Some of the websites I work with use JavaScript obfuscation libraries in an attempt to protect their code from reverse engineering and tampering. This adds an extra layer of challenge for me, as I need to deobfuscate their code to access the necessary data. These websites often embed the data I need within their JavaScript code, and the code itself changes depending on the data being requested. Deobfuscating a JavaScript file is feasible when the code remains static, but it becomes impractical when the content of the code frequently changes. In such cases, traditional deobfuscation techniques won’t work, and I need to employ dynamic analysis and other advanced methods to extract the data.

To handle these websites, I examined each site’s JavaScript files to understand their specific patterns. I then installed Node.js on my VPS and executed the deobfuscated code along with additional JavaScript commands to extract the data I needed. This approach allowed me to bypass the obfuscation and retrieve the necessary information effectively.

For example, if a website loads data from a specific variable returned by a function and displays it when the user clicks a button in the UI, I replicate this process in Node.js by executing the original code along with additional code I developed for this purpose.

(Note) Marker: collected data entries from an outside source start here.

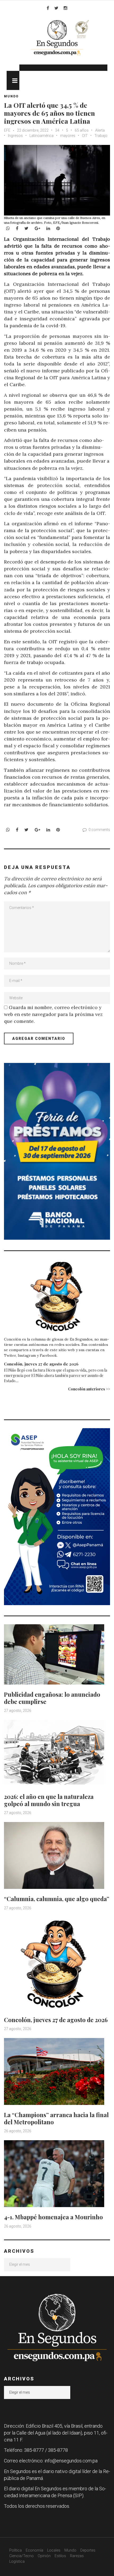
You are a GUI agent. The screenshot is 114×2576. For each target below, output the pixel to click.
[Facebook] (48, 8)
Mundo (11, 96)
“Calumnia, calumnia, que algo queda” (56, 1899)
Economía (34, 2550)
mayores (67, 135)
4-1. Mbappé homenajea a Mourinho (53, 2217)
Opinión (44, 2556)
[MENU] (13, 80)
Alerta (100, 130)
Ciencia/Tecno (21, 2556)
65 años (82, 130)
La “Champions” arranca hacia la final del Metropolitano (56, 2118)
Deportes (87, 2550)
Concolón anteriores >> (89, 1389)
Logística (17, 2561)
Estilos (60, 2556)
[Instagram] (65, 8)
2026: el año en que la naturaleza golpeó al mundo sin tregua (49, 1800)
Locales (53, 2550)
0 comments (99, 830)
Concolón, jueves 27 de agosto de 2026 (41, 1364)
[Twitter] (56, 8)
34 (57, 130)
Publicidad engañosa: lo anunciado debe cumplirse (52, 1697)
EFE (7, 130)
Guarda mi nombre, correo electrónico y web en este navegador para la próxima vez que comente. (53, 1014)
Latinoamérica (41, 135)
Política (15, 2550)
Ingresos (15, 135)
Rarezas (77, 2556)
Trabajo (100, 135)
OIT (85, 135)
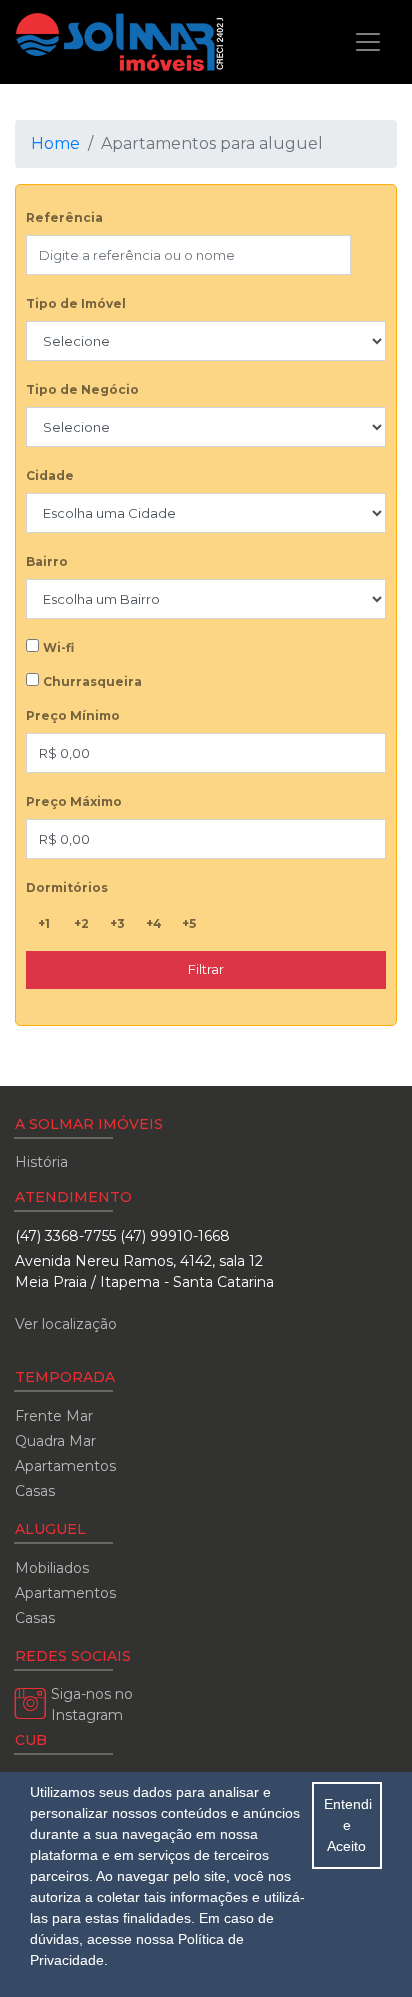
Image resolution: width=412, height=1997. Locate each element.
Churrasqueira (92, 681)
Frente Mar (54, 1416)
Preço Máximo (74, 801)
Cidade (50, 475)
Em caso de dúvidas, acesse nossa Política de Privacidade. (152, 1939)
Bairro (47, 561)
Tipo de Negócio (82, 389)
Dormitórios (67, 887)
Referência (64, 217)
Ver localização (66, 1324)
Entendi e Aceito (348, 1825)
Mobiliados (52, 1568)
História (41, 1162)
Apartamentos (65, 1466)
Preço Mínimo (73, 715)
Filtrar (206, 969)
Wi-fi (58, 647)
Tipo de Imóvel (76, 303)
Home (55, 143)
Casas (35, 1491)
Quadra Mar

I considered other solutions, such as running the website in a headless browser and extracting data once the page is rendered and loaded. However, since my server has limited resources (4 CPU cores, 6 GB RAM) and I have a large number of users, I needed a more efficient solution. By using Node.js to imitate the entire process, I can efficiently extract the necessary data without overloading my server.

Some websites go to great lengths to make it challenging to analyze their workings by employing a DevTools detector library. This library immediately closes the page if a user attempts to open DevTools and clears any console logs at regular intervals. However, even these websites can be effectively analyzed with the assistance of chrome-response-override, a Chrome extension I contributed to. This extension allows for the overriding of responses to requests sent from the browser. I utilize this extension to intercept and modify responses for JavaScript files. By replacing the original JavaScript file’s content with a version where I’ve removed the code responsible for initiating the DevTools detector library, I can debug the website’s code without triggering the DevTools detector mechanism. This approach enables me to effectively analyze and debug websites despite their attempts to thwart inspection.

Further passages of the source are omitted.